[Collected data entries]
•••

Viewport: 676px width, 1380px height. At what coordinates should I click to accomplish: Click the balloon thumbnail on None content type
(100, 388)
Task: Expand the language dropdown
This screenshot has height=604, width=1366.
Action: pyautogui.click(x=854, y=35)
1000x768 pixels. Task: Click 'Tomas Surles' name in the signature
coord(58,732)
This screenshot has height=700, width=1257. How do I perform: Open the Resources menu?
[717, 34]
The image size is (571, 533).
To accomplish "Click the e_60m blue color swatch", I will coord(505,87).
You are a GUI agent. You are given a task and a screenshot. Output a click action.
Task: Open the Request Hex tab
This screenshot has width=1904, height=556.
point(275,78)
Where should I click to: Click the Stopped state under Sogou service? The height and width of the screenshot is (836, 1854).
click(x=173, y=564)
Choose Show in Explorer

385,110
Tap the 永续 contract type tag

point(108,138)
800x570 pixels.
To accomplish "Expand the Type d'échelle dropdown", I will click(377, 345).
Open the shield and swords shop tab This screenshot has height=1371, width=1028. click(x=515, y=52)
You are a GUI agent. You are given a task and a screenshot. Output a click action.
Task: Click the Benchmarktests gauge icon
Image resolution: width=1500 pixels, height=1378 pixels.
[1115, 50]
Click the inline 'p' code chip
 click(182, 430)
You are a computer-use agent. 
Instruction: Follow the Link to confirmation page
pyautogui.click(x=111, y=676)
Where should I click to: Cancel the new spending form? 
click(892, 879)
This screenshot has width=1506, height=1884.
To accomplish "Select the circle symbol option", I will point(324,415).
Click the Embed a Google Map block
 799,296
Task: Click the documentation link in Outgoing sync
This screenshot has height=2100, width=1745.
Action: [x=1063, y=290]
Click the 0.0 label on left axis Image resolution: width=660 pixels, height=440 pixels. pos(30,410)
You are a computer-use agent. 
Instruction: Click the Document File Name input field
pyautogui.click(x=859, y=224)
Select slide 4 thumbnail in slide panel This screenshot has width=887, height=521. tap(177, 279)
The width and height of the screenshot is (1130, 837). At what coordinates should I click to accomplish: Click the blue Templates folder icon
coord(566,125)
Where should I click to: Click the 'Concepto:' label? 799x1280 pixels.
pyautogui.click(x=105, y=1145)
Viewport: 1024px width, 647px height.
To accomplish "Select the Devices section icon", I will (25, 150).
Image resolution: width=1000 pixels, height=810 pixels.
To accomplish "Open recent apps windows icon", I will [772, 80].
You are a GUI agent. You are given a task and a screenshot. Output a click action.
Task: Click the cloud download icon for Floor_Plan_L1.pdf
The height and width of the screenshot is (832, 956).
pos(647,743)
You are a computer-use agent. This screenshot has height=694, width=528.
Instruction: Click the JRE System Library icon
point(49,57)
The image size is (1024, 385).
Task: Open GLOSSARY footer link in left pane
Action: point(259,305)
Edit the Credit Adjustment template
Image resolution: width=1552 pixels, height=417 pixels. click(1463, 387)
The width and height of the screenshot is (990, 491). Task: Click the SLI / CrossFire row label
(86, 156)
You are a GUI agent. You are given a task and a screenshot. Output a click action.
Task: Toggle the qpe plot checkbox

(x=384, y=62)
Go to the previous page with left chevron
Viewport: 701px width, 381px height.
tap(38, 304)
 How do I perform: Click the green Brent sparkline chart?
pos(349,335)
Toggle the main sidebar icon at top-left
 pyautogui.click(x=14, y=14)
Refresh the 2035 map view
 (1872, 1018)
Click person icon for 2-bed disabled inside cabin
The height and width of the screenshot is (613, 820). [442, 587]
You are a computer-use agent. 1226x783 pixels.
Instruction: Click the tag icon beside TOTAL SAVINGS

•••

**Work to complete:**
Lines with the word "computer" in them are the answer; report each one from the data.

**Solution:**
You are a computer-use agent. 
You are a computer-use agent. 
You are a computer-use agent. This screenshot has height=694, width=528.
You are a computer-use agent. 1226x783 pixels.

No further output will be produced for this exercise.